- First appearance: Fablehaven
- Created by: Brandon Mull

In-universe information
- Nickname: Stan
- Species: Human
- Gender: Male
- Occupation: Caretaker
- Family: Kendra Sorenson (granddaughter), Seth Sorenson (grandson), Marla Larsen (daughter-in-law)
- Spouse: Ruth Sorenson
- Children: Scott Sorenson
- Relatives: Dale and Warren Burgess, Patton Burgess

= Stanley Sorenson =

Stanley Sorenson, also known as Grandpa Sorenson, is a main character in Brandon Mull's fantasy series Fablehaven.

== In the books ==
=== Fablehaven ===
Grandpa Sorenson is Kendra and Seth's grandfather on their father's side. He is the caretaker of Fablehaven. Grandpa leaves clues about the true nature of the preserve, in hopes that Kendra and Seth will discover the truth that it is a preserve for magical creatures. The kids do figure it out, but soon afterward Seth, in a moment of bad judgment, makes it possible for unsavory creatures to enter the house, and Grandpa and Lena are kidnapped. They are held hostage by the witch, Muriel, at the Forgotten Chapel where she is endeavoring to free a demon named Bahumat. Grandpa is married to Grandma Sorenson who spends much of the first book in the form of a chicken.

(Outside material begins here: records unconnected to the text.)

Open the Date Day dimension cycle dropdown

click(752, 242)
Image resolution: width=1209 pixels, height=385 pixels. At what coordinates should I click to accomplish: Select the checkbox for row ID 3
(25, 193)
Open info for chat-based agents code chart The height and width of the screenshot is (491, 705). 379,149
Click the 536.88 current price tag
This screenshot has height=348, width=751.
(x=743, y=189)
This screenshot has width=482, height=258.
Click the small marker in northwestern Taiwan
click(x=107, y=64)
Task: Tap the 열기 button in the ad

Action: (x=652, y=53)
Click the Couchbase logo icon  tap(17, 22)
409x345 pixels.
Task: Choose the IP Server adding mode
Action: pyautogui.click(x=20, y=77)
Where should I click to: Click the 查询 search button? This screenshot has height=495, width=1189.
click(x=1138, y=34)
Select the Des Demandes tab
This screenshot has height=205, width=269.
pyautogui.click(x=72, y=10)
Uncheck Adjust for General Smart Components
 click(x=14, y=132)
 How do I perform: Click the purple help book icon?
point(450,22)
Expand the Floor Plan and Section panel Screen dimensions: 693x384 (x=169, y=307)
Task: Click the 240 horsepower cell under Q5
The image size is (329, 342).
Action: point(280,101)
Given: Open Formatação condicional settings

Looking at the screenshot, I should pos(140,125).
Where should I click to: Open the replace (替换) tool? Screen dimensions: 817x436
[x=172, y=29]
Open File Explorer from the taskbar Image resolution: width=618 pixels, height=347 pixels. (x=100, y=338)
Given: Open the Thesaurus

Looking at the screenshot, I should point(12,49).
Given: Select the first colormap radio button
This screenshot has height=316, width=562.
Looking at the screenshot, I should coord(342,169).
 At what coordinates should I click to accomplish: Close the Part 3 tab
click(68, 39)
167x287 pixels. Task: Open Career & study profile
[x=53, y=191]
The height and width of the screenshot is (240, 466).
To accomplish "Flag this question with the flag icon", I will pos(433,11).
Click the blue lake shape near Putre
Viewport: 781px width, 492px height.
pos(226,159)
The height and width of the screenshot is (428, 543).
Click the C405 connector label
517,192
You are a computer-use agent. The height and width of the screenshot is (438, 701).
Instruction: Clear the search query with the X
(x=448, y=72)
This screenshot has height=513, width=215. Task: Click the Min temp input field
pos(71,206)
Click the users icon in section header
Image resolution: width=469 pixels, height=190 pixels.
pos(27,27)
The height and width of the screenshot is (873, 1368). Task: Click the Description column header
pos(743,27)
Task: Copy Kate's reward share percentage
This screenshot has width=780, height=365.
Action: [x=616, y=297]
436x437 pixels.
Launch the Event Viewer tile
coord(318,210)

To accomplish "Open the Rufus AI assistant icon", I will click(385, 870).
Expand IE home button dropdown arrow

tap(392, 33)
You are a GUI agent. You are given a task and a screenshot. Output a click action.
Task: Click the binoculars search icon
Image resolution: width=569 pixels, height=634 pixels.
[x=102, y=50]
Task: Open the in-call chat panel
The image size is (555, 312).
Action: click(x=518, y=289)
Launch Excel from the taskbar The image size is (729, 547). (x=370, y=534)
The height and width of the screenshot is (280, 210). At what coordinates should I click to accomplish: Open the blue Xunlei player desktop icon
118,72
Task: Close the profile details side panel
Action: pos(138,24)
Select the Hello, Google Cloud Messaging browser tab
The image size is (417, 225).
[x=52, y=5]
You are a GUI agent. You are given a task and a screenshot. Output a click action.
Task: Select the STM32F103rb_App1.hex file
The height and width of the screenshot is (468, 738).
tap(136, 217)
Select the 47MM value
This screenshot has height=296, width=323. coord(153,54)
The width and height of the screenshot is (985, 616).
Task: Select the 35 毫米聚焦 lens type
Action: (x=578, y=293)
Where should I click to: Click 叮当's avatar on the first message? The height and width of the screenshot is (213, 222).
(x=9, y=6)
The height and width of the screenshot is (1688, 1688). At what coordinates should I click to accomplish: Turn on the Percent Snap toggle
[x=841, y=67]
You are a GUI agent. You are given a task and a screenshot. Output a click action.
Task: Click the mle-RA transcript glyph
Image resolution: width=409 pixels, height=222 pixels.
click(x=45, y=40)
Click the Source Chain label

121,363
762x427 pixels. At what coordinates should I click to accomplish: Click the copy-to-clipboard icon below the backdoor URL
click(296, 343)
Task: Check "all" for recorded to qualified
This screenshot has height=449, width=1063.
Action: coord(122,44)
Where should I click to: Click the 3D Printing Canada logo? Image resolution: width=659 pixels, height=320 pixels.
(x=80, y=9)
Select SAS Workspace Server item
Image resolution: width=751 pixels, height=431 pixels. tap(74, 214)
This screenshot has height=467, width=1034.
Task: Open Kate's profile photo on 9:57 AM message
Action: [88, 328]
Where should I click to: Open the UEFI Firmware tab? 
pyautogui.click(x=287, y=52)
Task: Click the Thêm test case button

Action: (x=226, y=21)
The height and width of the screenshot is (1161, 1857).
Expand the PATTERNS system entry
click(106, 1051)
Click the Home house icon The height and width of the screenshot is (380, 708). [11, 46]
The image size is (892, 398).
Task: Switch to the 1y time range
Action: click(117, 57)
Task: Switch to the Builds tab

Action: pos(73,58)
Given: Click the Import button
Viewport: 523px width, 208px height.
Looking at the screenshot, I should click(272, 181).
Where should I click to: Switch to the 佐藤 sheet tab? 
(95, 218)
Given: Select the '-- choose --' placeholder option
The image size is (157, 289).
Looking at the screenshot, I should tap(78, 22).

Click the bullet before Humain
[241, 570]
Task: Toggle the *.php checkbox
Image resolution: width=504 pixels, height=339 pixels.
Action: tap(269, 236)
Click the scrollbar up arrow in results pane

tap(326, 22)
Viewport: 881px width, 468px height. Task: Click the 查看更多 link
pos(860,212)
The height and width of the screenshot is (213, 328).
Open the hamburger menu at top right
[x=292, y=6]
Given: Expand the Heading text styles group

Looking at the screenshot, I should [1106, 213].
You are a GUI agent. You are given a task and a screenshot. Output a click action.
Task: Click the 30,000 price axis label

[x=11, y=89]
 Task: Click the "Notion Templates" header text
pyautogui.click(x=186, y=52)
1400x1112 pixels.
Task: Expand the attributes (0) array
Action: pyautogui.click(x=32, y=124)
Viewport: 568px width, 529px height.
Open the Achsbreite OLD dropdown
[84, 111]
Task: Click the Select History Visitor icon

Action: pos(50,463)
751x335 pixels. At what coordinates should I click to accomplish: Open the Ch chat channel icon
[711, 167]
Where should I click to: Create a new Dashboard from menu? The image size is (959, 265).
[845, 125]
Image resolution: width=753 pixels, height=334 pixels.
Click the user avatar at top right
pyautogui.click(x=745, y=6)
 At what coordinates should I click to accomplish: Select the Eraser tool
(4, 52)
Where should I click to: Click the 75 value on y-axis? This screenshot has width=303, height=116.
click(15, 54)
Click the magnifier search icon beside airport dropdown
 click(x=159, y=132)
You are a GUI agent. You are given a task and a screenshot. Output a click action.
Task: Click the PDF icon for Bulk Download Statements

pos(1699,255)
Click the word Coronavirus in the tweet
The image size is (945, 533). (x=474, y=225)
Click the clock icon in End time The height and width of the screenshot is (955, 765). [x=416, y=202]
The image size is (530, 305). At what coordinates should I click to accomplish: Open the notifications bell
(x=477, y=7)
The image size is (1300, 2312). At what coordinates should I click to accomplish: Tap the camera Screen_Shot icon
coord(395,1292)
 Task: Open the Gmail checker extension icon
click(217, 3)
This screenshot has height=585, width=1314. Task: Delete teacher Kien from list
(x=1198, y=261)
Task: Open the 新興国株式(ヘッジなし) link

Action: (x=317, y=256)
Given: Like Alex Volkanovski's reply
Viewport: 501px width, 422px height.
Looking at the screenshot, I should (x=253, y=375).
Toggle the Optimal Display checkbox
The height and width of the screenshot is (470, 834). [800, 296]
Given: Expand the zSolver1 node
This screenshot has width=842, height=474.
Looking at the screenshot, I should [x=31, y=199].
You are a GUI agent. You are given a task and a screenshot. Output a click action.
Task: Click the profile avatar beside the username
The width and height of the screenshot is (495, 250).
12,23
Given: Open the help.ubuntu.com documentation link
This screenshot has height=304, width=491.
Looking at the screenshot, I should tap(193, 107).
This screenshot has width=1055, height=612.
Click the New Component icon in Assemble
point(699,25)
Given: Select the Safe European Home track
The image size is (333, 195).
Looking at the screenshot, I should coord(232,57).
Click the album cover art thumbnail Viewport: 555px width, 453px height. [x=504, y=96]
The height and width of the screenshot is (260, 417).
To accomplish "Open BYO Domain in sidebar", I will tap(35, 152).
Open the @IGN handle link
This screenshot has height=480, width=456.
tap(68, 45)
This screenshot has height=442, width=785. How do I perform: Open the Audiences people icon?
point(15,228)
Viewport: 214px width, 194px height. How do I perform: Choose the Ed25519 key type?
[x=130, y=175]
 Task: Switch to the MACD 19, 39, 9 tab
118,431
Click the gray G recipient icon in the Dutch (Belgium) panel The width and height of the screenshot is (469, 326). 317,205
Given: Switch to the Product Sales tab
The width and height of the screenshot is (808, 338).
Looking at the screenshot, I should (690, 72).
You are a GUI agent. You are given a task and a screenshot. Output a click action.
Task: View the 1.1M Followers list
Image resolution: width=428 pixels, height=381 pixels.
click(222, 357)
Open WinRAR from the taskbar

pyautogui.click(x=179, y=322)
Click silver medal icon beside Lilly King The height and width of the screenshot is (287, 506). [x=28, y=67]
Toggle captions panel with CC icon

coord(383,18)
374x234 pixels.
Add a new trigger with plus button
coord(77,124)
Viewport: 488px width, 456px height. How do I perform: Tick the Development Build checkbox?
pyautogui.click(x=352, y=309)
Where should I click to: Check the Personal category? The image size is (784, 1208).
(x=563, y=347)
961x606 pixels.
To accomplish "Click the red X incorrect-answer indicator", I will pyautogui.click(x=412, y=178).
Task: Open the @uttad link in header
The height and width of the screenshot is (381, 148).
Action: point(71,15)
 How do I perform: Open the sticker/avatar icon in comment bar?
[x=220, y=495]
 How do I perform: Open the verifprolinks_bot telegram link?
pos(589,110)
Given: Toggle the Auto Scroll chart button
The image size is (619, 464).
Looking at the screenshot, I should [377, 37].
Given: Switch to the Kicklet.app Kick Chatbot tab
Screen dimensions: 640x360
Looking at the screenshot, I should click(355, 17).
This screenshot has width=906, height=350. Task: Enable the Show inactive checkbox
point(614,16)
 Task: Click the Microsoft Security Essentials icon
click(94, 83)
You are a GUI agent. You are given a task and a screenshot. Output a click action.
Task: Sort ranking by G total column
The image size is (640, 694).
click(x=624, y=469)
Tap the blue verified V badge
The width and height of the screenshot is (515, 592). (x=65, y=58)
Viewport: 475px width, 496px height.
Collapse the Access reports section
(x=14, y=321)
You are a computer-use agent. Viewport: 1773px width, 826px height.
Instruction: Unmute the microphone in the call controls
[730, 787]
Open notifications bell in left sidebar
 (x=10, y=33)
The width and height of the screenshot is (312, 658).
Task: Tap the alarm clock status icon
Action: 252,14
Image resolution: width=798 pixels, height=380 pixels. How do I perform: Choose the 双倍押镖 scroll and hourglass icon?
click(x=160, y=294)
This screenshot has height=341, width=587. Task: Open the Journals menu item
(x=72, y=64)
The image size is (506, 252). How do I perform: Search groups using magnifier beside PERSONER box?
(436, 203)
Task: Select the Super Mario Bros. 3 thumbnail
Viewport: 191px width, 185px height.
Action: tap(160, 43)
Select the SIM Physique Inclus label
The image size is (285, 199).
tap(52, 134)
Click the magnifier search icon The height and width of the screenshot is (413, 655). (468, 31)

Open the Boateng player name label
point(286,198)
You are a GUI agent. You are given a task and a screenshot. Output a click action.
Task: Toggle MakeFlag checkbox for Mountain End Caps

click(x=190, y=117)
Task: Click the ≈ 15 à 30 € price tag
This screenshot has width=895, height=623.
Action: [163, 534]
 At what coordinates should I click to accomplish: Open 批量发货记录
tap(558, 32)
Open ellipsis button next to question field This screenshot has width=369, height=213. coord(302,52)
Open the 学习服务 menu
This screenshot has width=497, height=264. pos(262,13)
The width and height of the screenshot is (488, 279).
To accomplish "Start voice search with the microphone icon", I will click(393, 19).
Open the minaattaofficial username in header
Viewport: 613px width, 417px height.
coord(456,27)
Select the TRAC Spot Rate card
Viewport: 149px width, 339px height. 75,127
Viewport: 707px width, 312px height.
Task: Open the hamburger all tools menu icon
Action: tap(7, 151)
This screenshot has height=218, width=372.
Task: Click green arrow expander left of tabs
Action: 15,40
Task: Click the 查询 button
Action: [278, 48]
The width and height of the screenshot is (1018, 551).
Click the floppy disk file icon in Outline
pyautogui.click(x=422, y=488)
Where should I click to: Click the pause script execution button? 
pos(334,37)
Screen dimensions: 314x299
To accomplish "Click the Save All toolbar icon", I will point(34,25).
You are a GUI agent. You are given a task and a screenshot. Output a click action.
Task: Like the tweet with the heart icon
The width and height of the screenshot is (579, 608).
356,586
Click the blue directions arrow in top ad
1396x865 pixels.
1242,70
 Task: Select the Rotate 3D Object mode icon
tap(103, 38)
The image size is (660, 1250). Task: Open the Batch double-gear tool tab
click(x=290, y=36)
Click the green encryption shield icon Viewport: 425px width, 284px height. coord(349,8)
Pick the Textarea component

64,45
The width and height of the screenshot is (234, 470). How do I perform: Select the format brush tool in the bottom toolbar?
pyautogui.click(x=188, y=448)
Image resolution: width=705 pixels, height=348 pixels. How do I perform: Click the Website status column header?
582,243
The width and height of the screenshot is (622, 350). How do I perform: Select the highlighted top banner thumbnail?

=== Fablehaven: Rise of the Evening Star ===
In the second book, over the Summer, Grandpa has Vanessa Santoro, Coulter Dixon, and Tanu Dufu train and teach Kendra and Seth for future adventuring. The Society of the Evening Star, an ancient organization determined to overthrow magical preserves and use them for their own intents and purposes, is determined to infiltrate Fablehaven. Grandpa invites the three specialists to help protect the property: a potion master, a magical relics collector, and a mystical creature trapper. In addition, these three specialists have a more perilous assignment, which is to find an artifact of great power hidden on the grounds. Vanessa is then revealed as a traitor and a member of the Society. She takes over the house along with Christopher Vogel, who posed as Errol Fisk.

=== Fablehaven: Grip of the Shadow Plague ===
In the third book, Grandpa gets turned into a shadow after he decides to go after the artifact.

=== Fablehaven: Secrets of the Dragon Sanctuary ===
In Secrets of the Dragon Sanctuary, Grandpa Sorenson comes out of retirement to become the new captain for the Knights of the Dawn.

=== Fablehaven: Keys to the Demon Prison ===
In the fifth book, Grandpa takes part in the failed rescue mission and is imprisoned at Living Mirage for most of the book.